→ Your assignment
Give back word for word every line from the one that includes "This screenshot has height=652, width=1086." through the last line of the listing, and nothing besides.

→ Listed records

··········

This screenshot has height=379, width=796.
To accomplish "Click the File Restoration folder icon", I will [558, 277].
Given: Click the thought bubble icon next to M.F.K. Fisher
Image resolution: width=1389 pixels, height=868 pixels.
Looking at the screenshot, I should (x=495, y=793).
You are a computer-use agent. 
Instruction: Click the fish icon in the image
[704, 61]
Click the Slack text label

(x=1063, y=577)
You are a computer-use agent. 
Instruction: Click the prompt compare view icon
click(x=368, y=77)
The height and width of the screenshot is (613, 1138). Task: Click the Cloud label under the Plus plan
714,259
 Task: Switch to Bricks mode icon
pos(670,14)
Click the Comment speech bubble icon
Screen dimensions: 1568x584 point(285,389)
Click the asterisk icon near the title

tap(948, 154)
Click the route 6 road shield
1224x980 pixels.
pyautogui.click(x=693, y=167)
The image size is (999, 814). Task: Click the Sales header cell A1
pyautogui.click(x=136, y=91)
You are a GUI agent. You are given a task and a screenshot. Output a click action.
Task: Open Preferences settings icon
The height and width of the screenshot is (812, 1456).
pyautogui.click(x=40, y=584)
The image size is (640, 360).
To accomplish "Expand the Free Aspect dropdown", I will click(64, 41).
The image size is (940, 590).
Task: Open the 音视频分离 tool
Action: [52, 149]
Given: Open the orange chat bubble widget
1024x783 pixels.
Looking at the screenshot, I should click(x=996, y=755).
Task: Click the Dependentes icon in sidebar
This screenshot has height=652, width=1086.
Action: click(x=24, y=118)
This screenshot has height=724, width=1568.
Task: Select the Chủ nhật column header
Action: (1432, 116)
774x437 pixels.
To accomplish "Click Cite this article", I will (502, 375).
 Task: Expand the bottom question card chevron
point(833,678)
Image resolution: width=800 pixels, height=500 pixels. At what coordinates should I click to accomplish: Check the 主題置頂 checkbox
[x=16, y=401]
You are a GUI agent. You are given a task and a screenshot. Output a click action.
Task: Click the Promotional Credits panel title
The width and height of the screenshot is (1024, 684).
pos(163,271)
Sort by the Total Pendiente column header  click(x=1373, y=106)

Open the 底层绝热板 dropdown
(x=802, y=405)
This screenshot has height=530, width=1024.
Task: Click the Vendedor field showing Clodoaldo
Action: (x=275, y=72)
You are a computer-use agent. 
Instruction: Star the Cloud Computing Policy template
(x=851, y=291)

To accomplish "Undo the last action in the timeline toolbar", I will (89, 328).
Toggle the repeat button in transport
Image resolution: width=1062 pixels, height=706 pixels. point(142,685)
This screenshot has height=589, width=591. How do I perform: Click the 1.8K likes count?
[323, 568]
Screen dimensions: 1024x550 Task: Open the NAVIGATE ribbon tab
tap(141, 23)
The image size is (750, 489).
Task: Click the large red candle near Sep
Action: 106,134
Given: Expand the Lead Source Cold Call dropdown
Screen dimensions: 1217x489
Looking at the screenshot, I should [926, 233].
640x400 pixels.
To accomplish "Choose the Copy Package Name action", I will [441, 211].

··········

→ Output
This screenshot has height=652, width=1086.
Action: click(x=24, y=118)
This screenshot has height=724, width=1568.
Task: Select the Chủ nhật column header
Action: (1432, 116)
774x437 pixels.
To accomplish "Click Cite this article", I will (502, 375).
 Task: Expand the bottom question card chevron
point(833,678)
Image resolution: width=800 pixels, height=500 pixels. At what coordinates should I click to accomplish: Check the 主題置頂 checkbox
[x=16, y=401]
You are a GUI agent. You are given a task and a screenshot. Output a click action.
Task: Click the Promotional Credits panel title
The width and height of the screenshot is (1024, 684).
pos(163,271)
Sort by the Total Pendiente column header  click(x=1373, y=106)

Open the 底层绝热板 dropdown
(x=802, y=405)
This screenshot has height=530, width=1024.
Task: Click the Vendedor field showing Clodoaldo
Action: (x=275, y=72)
You are a computer-use agent. 
Instruction: Star the Cloud Computing Policy template
(x=851, y=291)

To accomplish "Undo the last action in the timeline toolbar", I will (89, 328).
Toggle the repeat button in transport
Image resolution: width=1062 pixels, height=706 pixels. point(142,685)
This screenshot has height=589, width=591. How do I perform: Click the 1.8K likes count?
[323, 568]
Screen dimensions: 1024x550 Task: Open the NAVIGATE ribbon tab
tap(141, 23)
The image size is (750, 489).
Task: Click the large red candle near Sep
Action: 106,134
Given: Expand the Lead Source Cold Call dropdown
Screen dimensions: 1217x489
Looking at the screenshot, I should [926, 233].
640x400 pixels.
To accomplish "Choose the Copy Package Name action", I will [441, 211].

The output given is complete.